--- TEXT FOR ANALYSIS ---
■ ■ ■ ■
To calculate these probabilities of reaching a node for the first time in r steps, it is useful to regard the target node as an absorbing one, and introduce a transformation of M by deleting its j-th row and column and denoting it by $M_{-j}$. As the probability of a process starting at i and being in k after r-1 steps is simply given by the (i,k)th element of $M_{-j}^{r-1}$, P(i,j,r) can be expressed as

 $P(i,j,r)=\sum_{k \neq j}((M_{-j}^{r-1}))_{ik} m_{kj}$

Substituting this into the expression for mean first passage time yields
 $H(i,j)=\sum_{r=1}^{\infty} r \sum_{k \neq j}((M_{-j}^{r-1}))_{ik} m_{kj}$

Using the formula for the summation of geometric series for matrices yields

 $H(i,j)=\sum_{k \neq j}((I-M_{-j})^{-2})_{ik} m_{kj}$

where I is the n-1 dimensional identity matrix.

For computational convenience, this expression can be vectorized as

 $H(.,j)= (I-M_{-j})^{-1}e$

where $H(.,j)$ is the vector for first passage times for a walk ending at node j, and e is an n-1 dimensional vector of ones.

Mean first passage time is not symmetric, even for undirected graphs.

== In model networks ==
According to simulations performed by Noh and Rieger (2004), the distribution of random walk closeness centrality in a Barabási-Albert model is mainly determined by the degree distribution. In such a network, the random walk closeness centrality of a node is roughly proportional to, but does not increase monotonically with its degree.

== Applications for real networks ==
Random walk closeness centrality is more relevant measure than the simple closeness centrality in case of applications where the concept of shortest paths is not meaningful or is very restrictive for a reasonable assessment of the nature of the system.
■ ■ ■ ■
--- PROVIDED MATERIAL ---

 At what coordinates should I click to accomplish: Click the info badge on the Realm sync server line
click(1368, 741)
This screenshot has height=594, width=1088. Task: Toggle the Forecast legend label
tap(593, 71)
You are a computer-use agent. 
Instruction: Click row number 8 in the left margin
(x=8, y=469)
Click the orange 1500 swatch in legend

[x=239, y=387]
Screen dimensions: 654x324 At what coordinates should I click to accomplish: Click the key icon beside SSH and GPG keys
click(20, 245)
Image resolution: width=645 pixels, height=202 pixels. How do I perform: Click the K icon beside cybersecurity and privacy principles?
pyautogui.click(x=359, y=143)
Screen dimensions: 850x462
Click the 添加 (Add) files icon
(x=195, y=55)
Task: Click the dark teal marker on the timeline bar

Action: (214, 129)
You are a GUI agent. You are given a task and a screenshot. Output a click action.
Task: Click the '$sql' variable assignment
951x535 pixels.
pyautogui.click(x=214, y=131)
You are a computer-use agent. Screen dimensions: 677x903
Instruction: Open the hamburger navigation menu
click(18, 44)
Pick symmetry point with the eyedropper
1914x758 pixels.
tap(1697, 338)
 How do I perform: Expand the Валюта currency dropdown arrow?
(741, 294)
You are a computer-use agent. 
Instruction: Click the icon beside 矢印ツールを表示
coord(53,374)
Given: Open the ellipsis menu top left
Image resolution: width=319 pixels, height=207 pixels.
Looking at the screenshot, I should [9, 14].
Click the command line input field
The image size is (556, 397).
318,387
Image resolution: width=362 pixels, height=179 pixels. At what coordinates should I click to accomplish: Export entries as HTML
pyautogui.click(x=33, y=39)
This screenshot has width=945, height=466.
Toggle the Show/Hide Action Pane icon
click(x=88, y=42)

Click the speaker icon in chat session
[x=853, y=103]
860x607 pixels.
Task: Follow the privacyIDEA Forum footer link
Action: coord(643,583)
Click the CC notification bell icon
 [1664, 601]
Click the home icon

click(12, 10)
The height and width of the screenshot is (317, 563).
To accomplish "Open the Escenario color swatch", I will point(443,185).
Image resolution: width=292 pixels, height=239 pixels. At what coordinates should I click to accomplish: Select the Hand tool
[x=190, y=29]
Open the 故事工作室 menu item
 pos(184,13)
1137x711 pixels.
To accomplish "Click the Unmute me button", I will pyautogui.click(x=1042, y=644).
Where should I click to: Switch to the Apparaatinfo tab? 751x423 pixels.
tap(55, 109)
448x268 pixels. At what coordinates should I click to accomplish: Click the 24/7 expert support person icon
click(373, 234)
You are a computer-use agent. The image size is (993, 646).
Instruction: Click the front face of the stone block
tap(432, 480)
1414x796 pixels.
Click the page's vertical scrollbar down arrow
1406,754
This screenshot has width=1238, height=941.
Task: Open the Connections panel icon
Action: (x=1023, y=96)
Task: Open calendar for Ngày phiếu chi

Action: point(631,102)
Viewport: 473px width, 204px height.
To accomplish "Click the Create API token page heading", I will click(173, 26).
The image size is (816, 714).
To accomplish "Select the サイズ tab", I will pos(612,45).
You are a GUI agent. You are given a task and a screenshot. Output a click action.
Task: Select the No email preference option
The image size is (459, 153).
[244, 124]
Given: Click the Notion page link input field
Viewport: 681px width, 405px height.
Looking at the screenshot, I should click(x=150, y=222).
■ ■ ■ ■
--- WHAT THIS EXERCISE ASKS ---
a) In the text on random walk closeness centrality, shorten the paragraph beginning "According to simulations performed by Noh and Rieger (2004)" while keeping its main facts.
b) Continue the text on random walk closeness centrality from its final sentence.

--- ANSWER SECTION ---
a) Noh and Rieger's 2004 simulations show that in a Barabási-Albert model, the degree distribution largely determines the distribution of random walk closeness centrality. A node's centrality is roughly proportional to its degree, but it does not rise monotonically with it.

b)
This is the case for example when the analyzed process evolves in the network without any specific intention to reach a certain point, or without the ability of finding the shortest path to reach its target. One example for a random walk in a network is the way a certain coin circulates in an economy: it is passed from one person to another through transactions, without any intention of reaching a specific individual.
Another example where the concept of shortest paths is not very useful is a densely connected network. Furthermore, as shortest paths are not influenced by self-loops, random walk closeness centrality is a more adequate measure than closeness centrality when analyzing networks where self-loops are important.

An important application on the field of economics is the analysis of the input-output model of an economy, which is represented by a densely connected weighted network with important self-loops.

The concept is widely used in natural sciences as well. One biological application is the analysis of protein-protein interactions.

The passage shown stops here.